This Miami Hurricanes Team Will Trap You & Beat You in a Dessert Contest
12 New Faces, One Identity: Tricia Cullop’s Cooking Up Grit, Rage, & a Full-Court Press
No one ranked them. No one knows them. But Miami Women’s Hoops is building something mean — and maybe a little sweet too.
It’s not a stretch or a far cry to say the Miami Hurricanes are ready to take a bigger leap than last season, and Tricia Cullop is leading the way for this program.
First and foremost, lets’ get the obvious out the way, and let’s just say it:
Preseason rankings are trash, like dog water, throw them out the way trash.
It’s wild because anyone with half a brain could understand how good Ra Shaya Kyle really is and they put Shay inside a blender with 15 & 8 SEC stats and left her off every team list including a preseason All-ACC nod.
Cullop didn’t name names. But she made it clear:
“I was surprised. I hope she uses it as motivation” said Cullop.
But that’s fine, people will wake up soon enough because this is far from a preseason team.
You know what this team is though? It’s a f**king March team. And the general leading the way is Cullop who’s created a roadkill-your-opponent-and-bake-cupcakes-after type of team.
Welcome to the chaos recipe Cullop is stirring in Coral Gables.
12 New Players, Zero Excuses
For Cullop this has been her canvas to paint on as she walked into Year 2 with basically a blank roster.
Portal kids. Freshmen. A center with bloodlust. A South Florida sniper named Vickie. And a whole lotta mystery.

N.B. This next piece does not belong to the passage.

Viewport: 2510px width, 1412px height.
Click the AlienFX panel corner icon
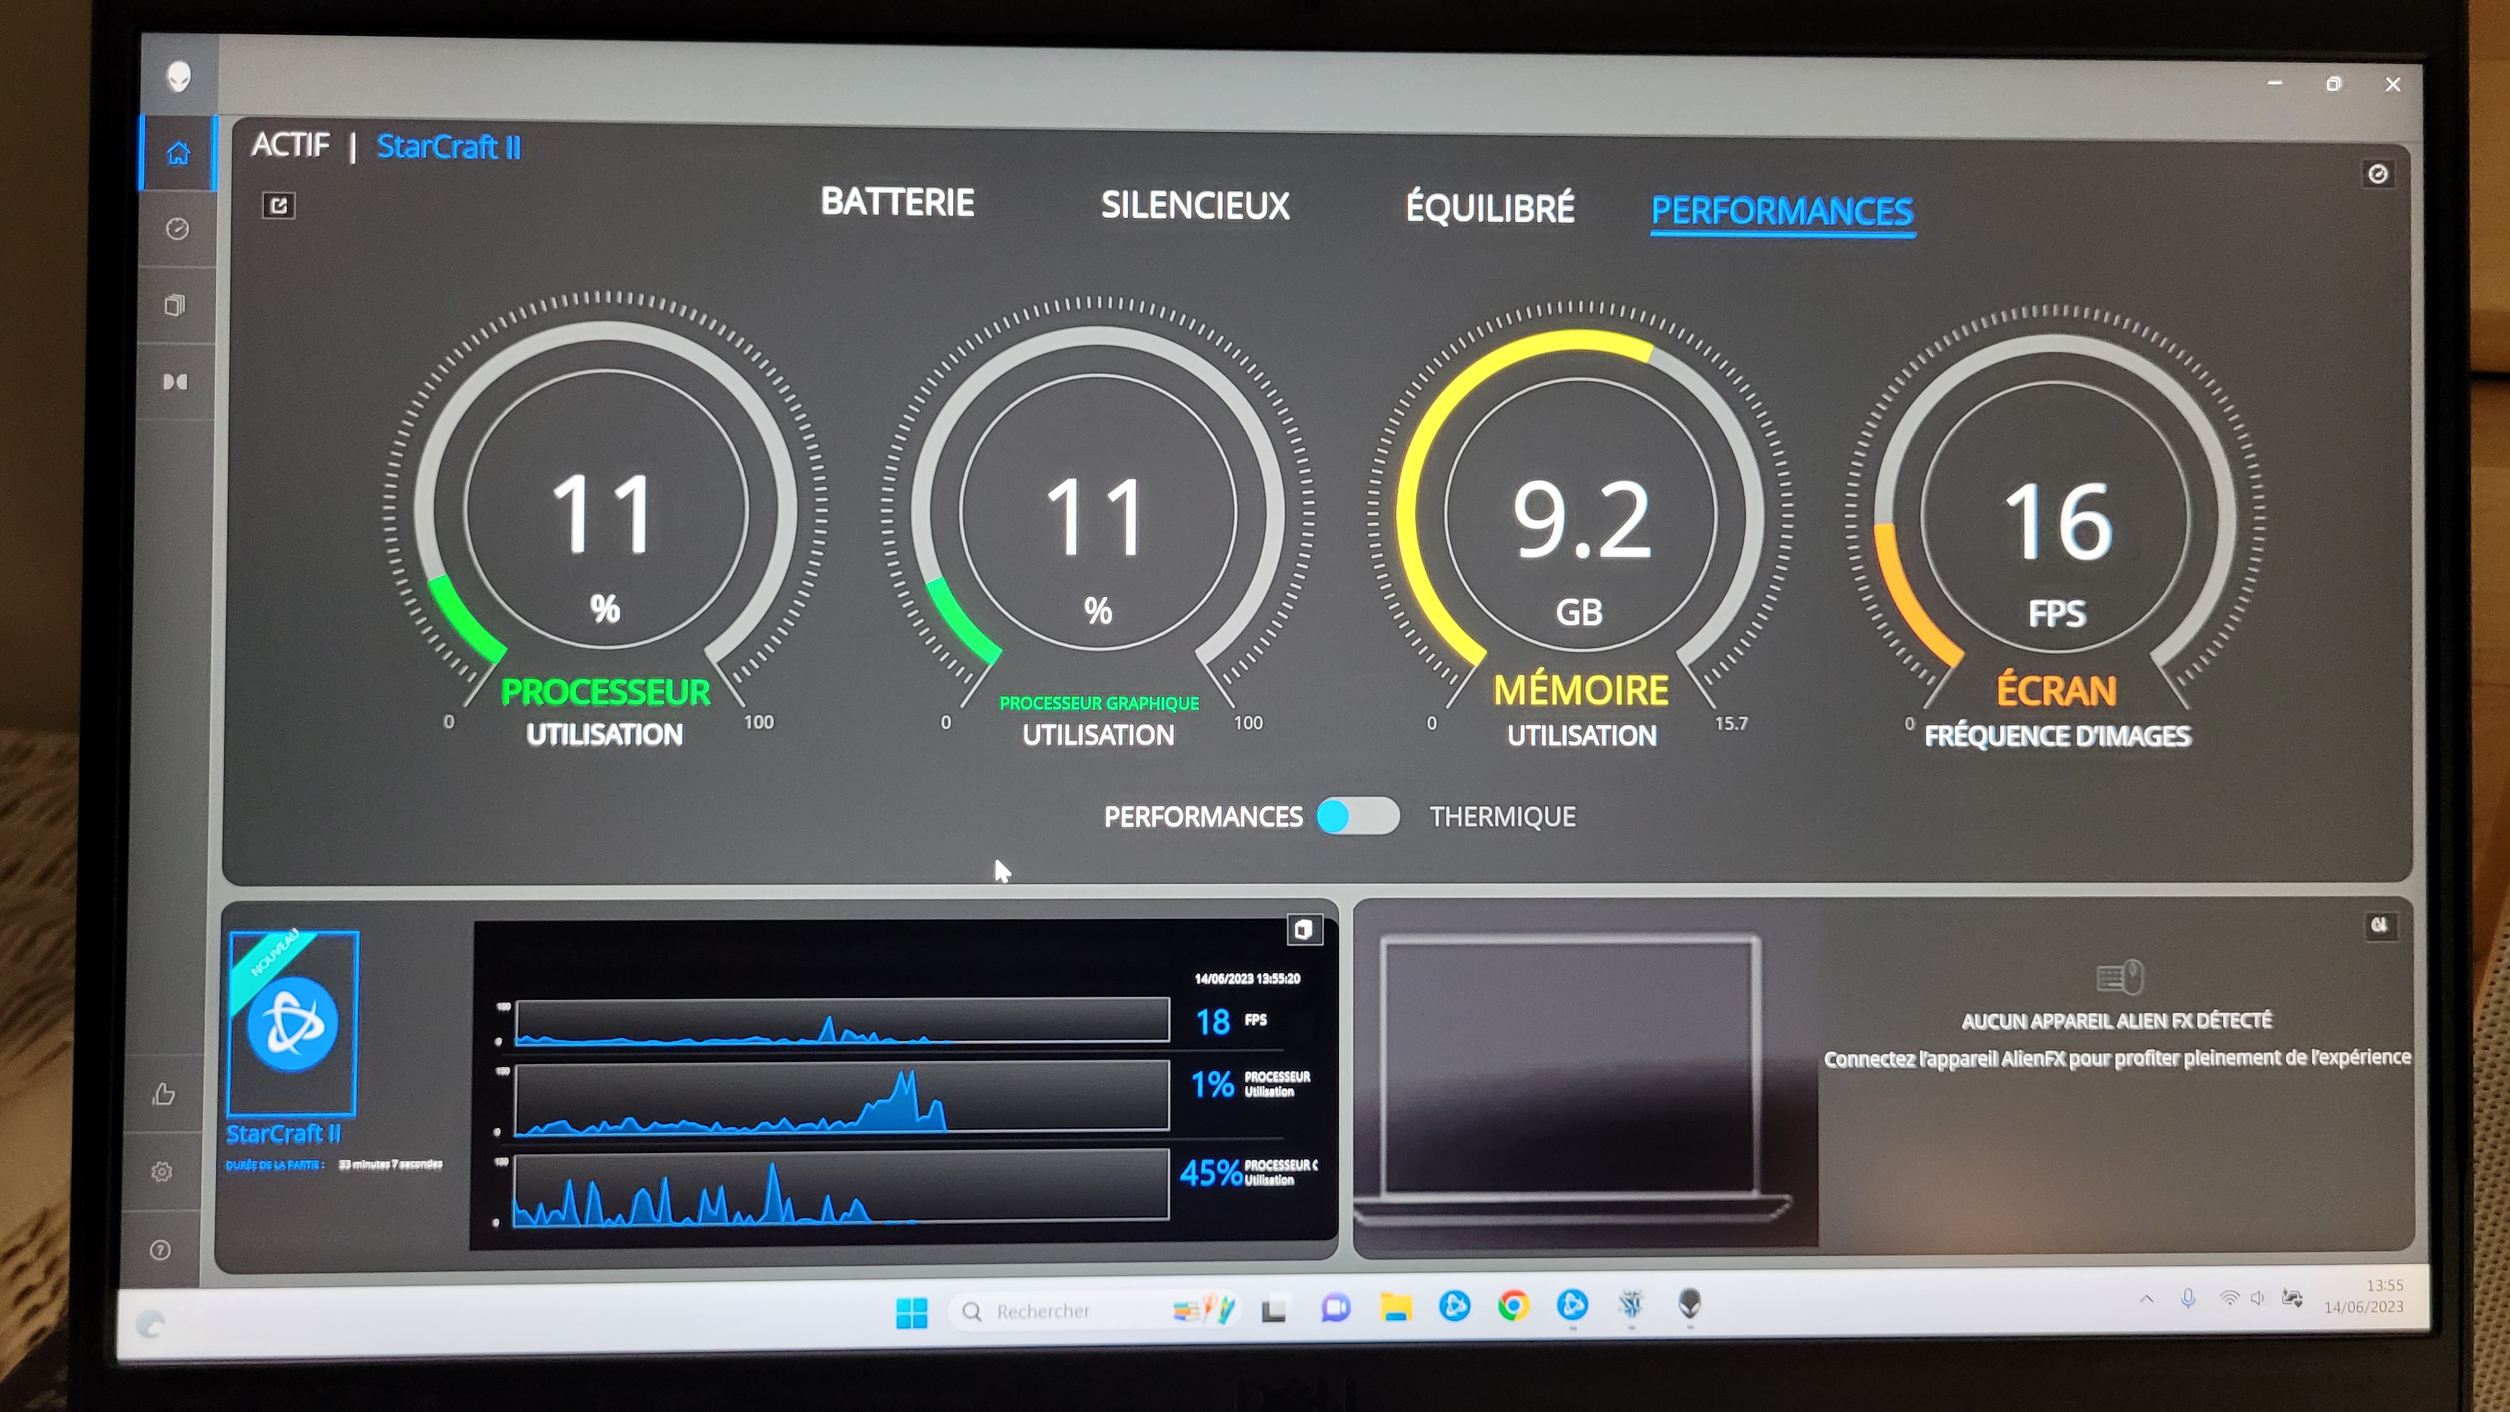pyautogui.click(x=2378, y=925)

But you wouldn’t know it looking at the simple fact that this team is building chemistry on a different level
“We’re constantly searching for ways to build chemistry,” Cullop said. “Cooking classes. Community service. A boat trip. Halloween dessert competitions.”
Yes. Dessert competitions.
Because nothing builds press rotation chemistry like sabotaging your teammate’s icing.
But it’s working. You can feel it. This isn’t a roster. It’s a squad. They’re joking. They’re passing. They’re starting to talk on defense like they actually know each other.
Cullop said it best:
“If you like someone off the court, you’ll fight that much harder for them on the court.”
Gal, Shay, and the Mid-Major Flamethrowers
Now let’s get back to talking talk hoop.
Because under all the baking and bonding is a basketball team that can ball.
Gal Raviv?
IQ off the charts. Cullop said she dropped a cross-court dime in scrimmage that made the ref say “Damn.”
That’s the scouting report. One word: Damn.
Shay?
Certified problem. 6’6″, both hands, floor-runner, SEC-proven, hates losing anything including scrimmage scoreboards and probably coin tosses.
“She gets mad if she doesn’t win a drill. I love it,” Cullop said.
Jess Peterson? Rebounding machine.
Anae Adams? Efficient bucket.
Nat Wetzel? 6’3, runs the floor like a cheetah and pops 3s like she’s allergic to paint.
Vickie? Poised, smart, and strong enough to body you and make you say thanks after.
This team is low-key loaded with matchup nightmares. They’ve got a high-low game, a three-level scoring PG, stretch bigs, and shooters who actually make shots (wild concept, we know).
Cullop called it a “well-cooked product.”
(That’s not a metaphor. That’s the damn scouting report.)
Press. Run. Trap. Repeat.
This ain’t a “walk it up the floor” team. This is a break-your-will-in-8-seconds team.
Cullop said the goal is clear, and playing Miami basketball is going to look very different
Force turnovers.
Get the ball.
Run your soul out your body.
They’ve been practicing like maniacs to get in shape for this.
Pressing is the identity.
Pushing the pace is gospel. Cullop wants chaos — and they’re finally conditioned enough to create it. Their legs are under them. Turnovers are down. Transition reads are up.
“We had 14 turnovers in our last scrimmage. I want less. But I’ll take it. It’s not 20.”
It’s only preseason and they’re not content, not satisfied, and that’s how you know this team is being held to a real standard.
They’re not going to “see how the season goes.”
They’re coming for the juglar, your passing lanes, and false sense of confidence.
Miami F**KING basketball
You could feel it. This whole team is walking around like the world forgot about them. Like they’ve already circled 4–5 teams on the schedule just to go get petty revenge.
This is the “prove them wrong” tour.
This is Trap Season.
This is Miami Grit 101.
You probably don’t know their names.
You probably didn’t vote for them.
But you’ll know real quick when this team traps you full court, gets a stop, and Shay bangs it off glass while Gal throws behind-the-back dimes and Wetzel stretches the floor like Gumby.
Miami women’s hoops is built. Not ranked.
And they’re about to make you feel dumb for both.